### Your task
Retype, word for word, every line of the records below starting at the one that contains "Click the checkmark" and ending at the one that contains "You are a computer-use agent. The image"; include both of those lines and nothing more.

(Stored data)
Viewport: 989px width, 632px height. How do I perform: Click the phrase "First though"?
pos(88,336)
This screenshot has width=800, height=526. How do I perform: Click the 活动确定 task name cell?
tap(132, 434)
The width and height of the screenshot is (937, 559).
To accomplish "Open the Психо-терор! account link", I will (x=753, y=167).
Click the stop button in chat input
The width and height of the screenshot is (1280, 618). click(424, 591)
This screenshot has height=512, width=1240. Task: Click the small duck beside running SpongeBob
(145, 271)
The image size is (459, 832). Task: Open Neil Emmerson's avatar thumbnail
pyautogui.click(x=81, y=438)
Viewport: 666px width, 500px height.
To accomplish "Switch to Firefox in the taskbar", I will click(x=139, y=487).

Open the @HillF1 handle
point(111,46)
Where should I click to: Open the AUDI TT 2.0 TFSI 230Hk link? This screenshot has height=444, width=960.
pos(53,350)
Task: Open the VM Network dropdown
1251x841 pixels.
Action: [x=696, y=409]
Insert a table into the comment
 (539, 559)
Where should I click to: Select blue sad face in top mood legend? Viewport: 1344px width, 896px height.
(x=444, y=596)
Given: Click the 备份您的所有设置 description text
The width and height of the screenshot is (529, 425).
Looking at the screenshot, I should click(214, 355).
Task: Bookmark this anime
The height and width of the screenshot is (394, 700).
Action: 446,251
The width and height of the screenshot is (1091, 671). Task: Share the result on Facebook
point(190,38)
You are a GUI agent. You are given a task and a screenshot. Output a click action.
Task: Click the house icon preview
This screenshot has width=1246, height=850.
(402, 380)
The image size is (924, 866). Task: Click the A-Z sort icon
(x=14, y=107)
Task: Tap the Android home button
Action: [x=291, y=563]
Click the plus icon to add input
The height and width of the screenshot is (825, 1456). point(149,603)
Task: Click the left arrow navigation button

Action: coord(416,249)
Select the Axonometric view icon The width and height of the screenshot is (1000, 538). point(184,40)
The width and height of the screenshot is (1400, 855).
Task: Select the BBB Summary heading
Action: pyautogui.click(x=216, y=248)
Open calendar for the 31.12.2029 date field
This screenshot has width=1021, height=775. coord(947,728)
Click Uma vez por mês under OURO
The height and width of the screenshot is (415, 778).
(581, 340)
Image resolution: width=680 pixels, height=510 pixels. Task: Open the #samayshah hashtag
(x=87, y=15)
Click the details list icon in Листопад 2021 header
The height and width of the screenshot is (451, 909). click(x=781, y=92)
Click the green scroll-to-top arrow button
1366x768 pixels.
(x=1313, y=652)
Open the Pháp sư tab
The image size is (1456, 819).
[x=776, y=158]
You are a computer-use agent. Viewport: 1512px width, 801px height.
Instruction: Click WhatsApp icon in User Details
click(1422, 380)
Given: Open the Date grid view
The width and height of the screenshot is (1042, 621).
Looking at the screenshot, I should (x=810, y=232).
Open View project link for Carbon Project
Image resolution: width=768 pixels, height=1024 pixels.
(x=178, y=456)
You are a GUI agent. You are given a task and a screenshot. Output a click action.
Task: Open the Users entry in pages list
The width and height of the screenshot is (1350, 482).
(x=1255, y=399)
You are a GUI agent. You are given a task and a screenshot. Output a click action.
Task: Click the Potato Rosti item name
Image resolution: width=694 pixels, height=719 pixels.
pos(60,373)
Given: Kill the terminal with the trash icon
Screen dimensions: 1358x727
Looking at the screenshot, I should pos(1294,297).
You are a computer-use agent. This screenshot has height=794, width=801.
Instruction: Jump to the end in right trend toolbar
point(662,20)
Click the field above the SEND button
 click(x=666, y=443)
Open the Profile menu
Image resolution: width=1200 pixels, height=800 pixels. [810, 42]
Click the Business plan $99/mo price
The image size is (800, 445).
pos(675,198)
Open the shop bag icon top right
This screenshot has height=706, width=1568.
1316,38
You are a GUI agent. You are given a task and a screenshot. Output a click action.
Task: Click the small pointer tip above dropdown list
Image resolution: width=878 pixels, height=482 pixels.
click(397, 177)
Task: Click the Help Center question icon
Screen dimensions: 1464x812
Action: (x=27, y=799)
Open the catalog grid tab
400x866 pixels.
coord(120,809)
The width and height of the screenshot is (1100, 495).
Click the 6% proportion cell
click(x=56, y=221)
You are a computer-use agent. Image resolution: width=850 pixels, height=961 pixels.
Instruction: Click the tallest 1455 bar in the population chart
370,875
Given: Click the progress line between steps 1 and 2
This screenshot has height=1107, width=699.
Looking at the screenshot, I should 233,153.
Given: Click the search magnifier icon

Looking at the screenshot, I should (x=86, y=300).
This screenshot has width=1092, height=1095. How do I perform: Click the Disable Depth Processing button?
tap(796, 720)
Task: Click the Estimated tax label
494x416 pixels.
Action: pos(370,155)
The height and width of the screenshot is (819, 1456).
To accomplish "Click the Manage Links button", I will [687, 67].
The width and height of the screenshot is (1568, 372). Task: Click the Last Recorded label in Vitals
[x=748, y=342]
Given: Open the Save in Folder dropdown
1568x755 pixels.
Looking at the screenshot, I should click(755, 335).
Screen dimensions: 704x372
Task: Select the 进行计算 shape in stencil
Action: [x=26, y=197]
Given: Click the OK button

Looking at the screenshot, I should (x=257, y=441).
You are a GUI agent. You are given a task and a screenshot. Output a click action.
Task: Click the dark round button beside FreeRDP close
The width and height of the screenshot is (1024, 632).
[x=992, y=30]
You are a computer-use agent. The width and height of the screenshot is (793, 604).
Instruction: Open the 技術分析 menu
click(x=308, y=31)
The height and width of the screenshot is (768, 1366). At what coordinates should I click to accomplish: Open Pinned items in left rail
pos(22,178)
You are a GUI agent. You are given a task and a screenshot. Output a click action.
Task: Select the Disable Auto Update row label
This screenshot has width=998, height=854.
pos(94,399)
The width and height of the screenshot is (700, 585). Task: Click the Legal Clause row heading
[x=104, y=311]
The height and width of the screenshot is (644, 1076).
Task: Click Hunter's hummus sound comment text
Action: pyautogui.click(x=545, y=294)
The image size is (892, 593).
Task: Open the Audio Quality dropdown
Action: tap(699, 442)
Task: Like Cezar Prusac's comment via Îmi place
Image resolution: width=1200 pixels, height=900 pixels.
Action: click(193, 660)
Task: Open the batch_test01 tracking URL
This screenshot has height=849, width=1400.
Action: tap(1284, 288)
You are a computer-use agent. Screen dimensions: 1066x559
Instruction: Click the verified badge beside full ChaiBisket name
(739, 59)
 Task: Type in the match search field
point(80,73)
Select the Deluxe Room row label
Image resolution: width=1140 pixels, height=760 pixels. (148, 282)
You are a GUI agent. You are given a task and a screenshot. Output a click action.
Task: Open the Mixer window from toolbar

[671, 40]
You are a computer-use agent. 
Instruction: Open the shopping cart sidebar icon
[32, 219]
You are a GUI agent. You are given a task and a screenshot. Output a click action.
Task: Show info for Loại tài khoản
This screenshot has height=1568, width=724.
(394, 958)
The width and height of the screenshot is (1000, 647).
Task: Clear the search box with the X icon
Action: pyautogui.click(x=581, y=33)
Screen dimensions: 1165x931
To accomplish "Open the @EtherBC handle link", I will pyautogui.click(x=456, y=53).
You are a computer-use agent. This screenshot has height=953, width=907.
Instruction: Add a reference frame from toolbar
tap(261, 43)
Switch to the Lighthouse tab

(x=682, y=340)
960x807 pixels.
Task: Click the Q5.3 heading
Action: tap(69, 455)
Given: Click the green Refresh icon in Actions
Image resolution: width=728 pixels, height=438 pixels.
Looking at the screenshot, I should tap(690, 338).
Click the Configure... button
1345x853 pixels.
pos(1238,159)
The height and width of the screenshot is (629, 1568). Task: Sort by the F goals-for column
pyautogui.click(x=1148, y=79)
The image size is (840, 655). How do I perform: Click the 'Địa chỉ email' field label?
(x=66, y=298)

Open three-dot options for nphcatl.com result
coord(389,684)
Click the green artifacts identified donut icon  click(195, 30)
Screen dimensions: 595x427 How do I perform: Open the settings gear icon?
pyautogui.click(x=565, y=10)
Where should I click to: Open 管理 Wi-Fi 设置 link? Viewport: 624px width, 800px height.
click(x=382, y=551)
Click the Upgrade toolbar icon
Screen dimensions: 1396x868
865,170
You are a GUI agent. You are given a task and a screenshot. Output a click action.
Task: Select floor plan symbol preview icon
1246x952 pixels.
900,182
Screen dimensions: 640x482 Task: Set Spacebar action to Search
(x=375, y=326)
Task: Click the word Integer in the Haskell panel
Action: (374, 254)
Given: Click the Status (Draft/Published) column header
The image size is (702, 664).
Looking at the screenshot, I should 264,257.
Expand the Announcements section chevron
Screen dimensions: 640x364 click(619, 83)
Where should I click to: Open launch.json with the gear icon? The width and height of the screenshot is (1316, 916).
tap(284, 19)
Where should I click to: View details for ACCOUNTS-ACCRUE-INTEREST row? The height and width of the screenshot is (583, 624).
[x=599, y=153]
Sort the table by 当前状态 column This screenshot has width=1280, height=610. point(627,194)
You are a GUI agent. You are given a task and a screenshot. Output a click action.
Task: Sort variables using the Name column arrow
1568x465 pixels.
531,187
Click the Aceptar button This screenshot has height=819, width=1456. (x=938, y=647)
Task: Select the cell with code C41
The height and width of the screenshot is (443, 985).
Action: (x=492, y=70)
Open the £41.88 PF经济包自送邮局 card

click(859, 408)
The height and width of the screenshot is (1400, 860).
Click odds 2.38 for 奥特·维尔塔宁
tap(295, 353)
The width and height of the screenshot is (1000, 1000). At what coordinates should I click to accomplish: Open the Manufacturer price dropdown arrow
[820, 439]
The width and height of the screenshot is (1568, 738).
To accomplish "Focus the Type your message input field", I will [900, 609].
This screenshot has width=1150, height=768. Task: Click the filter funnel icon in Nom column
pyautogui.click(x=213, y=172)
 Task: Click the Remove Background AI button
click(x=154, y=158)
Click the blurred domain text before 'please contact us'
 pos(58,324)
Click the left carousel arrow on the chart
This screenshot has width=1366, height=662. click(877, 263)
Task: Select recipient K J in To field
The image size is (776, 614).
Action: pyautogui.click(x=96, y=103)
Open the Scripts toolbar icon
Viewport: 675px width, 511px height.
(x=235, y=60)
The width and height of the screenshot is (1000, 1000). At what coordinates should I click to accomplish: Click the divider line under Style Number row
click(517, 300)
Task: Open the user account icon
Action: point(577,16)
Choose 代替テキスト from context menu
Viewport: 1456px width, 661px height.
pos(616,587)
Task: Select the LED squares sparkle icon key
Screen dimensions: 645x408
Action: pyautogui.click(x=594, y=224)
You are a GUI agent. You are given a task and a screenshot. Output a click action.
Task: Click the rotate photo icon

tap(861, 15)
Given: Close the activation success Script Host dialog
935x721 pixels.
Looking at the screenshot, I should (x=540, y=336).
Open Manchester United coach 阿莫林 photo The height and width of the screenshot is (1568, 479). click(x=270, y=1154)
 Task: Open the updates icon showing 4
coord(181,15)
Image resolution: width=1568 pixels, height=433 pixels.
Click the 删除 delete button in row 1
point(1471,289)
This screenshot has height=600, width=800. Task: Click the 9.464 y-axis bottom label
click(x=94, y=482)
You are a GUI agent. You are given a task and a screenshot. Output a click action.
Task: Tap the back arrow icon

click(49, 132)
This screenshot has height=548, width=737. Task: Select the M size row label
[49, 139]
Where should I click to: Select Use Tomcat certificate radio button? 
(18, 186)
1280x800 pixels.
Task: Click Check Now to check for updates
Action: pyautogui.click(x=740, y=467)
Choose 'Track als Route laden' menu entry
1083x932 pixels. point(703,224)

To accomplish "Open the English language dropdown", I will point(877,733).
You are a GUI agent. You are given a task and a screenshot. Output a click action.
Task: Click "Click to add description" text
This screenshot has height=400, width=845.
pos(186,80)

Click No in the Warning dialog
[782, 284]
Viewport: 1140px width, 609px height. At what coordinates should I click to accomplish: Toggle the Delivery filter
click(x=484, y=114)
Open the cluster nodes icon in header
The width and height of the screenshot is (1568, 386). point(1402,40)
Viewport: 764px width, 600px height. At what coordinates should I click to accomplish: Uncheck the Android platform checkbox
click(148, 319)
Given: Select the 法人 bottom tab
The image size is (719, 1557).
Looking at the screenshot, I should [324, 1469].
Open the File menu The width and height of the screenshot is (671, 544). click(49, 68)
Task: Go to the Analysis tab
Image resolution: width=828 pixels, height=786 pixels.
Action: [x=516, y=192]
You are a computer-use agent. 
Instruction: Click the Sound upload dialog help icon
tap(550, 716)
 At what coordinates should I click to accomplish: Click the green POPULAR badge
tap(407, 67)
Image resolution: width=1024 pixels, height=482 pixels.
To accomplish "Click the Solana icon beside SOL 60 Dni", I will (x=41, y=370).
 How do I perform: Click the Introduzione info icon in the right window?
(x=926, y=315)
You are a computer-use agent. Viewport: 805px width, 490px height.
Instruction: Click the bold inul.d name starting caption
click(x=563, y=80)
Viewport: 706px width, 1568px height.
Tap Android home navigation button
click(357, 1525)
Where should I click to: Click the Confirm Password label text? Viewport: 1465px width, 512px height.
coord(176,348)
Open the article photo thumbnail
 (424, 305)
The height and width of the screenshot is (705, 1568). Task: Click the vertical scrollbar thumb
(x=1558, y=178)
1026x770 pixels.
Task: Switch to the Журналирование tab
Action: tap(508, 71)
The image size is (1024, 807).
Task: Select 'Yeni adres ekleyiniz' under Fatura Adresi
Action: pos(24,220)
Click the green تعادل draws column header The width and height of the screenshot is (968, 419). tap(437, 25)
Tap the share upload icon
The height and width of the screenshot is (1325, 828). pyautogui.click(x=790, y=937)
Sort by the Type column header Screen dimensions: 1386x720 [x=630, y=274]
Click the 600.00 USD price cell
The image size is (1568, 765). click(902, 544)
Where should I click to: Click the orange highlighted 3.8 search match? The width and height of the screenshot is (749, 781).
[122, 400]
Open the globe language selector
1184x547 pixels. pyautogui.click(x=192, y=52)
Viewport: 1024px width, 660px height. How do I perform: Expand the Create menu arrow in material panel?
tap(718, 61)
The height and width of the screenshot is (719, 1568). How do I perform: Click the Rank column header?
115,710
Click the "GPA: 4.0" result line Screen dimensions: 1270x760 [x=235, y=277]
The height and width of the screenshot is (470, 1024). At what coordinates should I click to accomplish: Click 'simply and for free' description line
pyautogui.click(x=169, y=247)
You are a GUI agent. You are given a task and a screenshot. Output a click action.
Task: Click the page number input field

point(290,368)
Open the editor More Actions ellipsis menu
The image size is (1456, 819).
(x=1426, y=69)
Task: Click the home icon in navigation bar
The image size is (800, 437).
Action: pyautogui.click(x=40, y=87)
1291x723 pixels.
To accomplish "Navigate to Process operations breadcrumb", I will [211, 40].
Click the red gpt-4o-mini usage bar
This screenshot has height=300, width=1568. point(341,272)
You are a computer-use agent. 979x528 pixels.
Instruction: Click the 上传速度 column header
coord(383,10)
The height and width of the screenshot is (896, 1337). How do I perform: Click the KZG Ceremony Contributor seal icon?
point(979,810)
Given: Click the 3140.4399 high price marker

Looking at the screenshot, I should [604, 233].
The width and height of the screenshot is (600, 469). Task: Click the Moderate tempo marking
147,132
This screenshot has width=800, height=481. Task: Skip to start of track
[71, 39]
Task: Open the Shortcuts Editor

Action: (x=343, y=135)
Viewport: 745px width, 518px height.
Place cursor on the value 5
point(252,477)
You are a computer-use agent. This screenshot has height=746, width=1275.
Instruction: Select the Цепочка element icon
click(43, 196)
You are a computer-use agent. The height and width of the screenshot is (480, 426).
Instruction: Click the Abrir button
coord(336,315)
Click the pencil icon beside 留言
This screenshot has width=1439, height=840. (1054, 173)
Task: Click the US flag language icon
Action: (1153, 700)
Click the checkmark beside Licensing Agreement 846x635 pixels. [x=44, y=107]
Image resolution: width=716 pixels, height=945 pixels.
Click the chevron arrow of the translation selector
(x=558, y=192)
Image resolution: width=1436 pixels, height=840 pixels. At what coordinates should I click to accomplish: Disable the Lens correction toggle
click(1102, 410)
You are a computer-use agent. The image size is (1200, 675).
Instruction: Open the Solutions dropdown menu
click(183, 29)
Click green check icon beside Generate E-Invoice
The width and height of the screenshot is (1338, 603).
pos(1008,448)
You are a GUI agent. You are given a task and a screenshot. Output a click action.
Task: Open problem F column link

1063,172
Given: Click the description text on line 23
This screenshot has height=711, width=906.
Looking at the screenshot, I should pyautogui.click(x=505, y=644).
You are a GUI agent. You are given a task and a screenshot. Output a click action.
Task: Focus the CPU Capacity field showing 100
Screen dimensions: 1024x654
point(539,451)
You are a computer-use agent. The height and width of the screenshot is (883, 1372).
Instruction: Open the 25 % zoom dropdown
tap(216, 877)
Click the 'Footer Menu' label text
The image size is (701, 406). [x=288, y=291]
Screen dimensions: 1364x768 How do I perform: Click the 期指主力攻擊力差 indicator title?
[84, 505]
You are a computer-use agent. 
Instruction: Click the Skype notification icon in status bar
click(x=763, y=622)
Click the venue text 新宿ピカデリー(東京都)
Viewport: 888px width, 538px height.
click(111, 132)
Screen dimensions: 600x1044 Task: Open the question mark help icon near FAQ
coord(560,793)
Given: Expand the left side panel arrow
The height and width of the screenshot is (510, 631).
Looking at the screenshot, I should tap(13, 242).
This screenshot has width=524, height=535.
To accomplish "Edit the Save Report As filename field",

### Response to this task
Click the checkmark beside Licensing Agreement 846x635 pixels. [x=44, y=107]
Image resolution: width=716 pixels, height=945 pixels.
Click the chevron arrow of the translation selector
(x=558, y=192)
Image resolution: width=1436 pixels, height=840 pixels. At what coordinates should I click to accomplish: Disable the Lens correction toggle
click(1102, 410)
You are a computer-use agent. The image size is (1200, 675).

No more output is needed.